To-do list:
(a) Answer the following from the article on the RBI governor's powers:
(i) Which ministry released the revised draft of the Indian Financial Code, and who heads it?
(ii) What does the article define the repo rate as?
(iii) What body assists the RBI governor in making monetary policy decisions?
(b) Continue the article on the RBI governor's powers, beginning after its final sentence.

Provided text:
╭──
The Gajendra Chauhan syndrome: Why politicians are trying to take over RBI

Gajendra_Chauhan_at_the_Dadasaheb_Phalke_Academy_Awards_2010Vivek Kaul

The politicians are at it again—trying to fill up their people everywhere. The latest casualty of what I will call the Gajendra Chauhan syndrome of Indian politics, is likely to be the Reserve Bank of India (RBI).

During the course of last week, the revised draft of the Indian Financial Code (IFC) was released by the ministry of finance, which is currently headed by Arun Jaitley. Among other things the draft also recommends curtailing the powers of the governor of the RBI. RBI is probably the last institution remaining in the country which still has a mind of its own, and does not toe the government line on all occasions.

As things currently stand, the monetary policy decisions are made the governor of the RBI. John Lanchester in his book How to Speak Money writes: “Monetary means to do with interest rates, and is controlled by the central bank.” Hence, the RBI governor currently decides whether to raise or bring down the repo rate, the interest rate at which the RBI lends to banks. This rate acts as a sort of a benchmark to the interest rates at which banks borrow and lend.
The RBI governor currently makes the monetary policy decisions. He has a technical advisory committee assisting him. Nevertheless, the governor can overrule the committee. World over, this is not how things work. The interest rate decisions of central banks are made by monetary policy committees.
╰──
Data shown:
╭──
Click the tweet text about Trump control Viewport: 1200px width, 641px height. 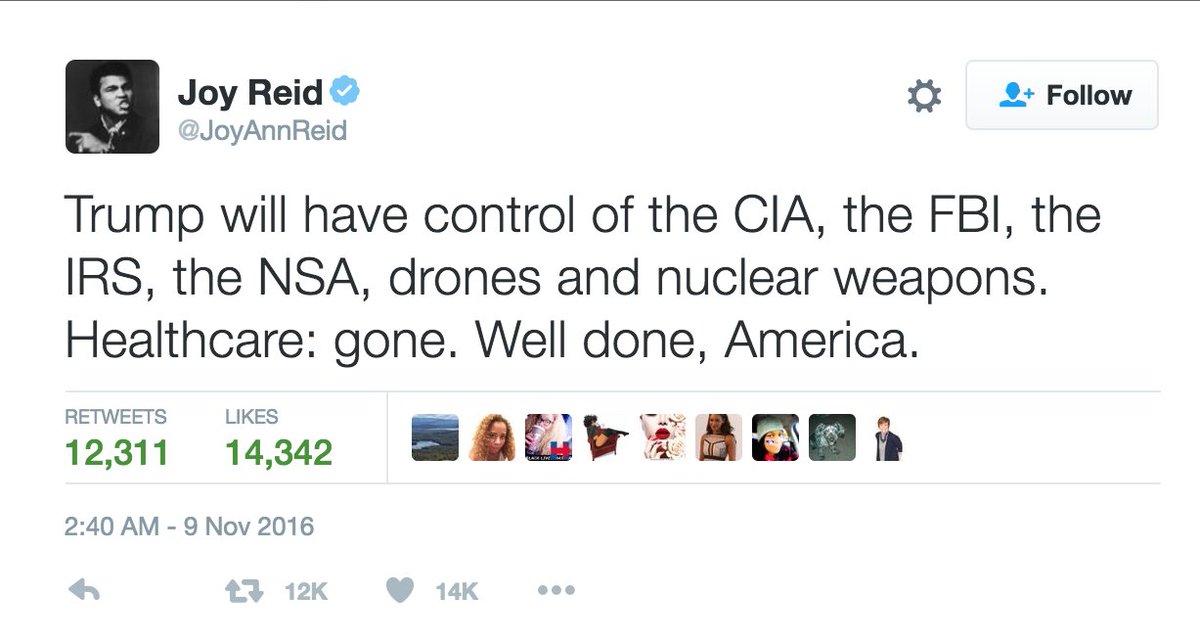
╰──
Responses by task:
(a)
(i) The ministry of finance, headed by Arun Jaitley.
(ii) The interest rate at which the RBI lends to banks.
(iii) A technical advisory committee.

(b)
So, the Indian Financial Code wants to move the monetary policy decision making to a monetary policy committee. This makes immense sense given the extremely complicated world that we live in, it is simply not possible for one man (the RBI governor) to understand everything happening in the world around us and make suitable decisions.

This is something that the RBI also agrees with. In a report titled Report of the Expert Committee to Revise and Strengthen the Monetary Policy Framework (better known as the Urjit Patel committee) released by the RBI in January 2014 it was pointed out: “Drawing on international experience, the evolving organizational structure in the context of the specifics of the Indian situation and the views of earlier committees, the Committee is of the view that monetary policy decision-making should be vested in a monetary policy committee.”

On the broad point both the RBI and the ministry of finance which is responsible for the Indian Financial Code are in agreement. It is the specifics that they differ on. As per the Urijit Patel Committee report the monetary policy committee should have five members. As the report pointed out: “The Governor of the RBI will be the Chairman of the monetary policy committee, the Deputy Governor in charge of monetary policy will be the Vice Chairman and the Executive Director in charge of monetary policy will be a member. Two other members will be external, to be decided by the Chairman and Vice Chairman on the basis of demonstrated expertise and experience in monetary economics, macroeconomics, central banking, financial markets, public finance and related areas.”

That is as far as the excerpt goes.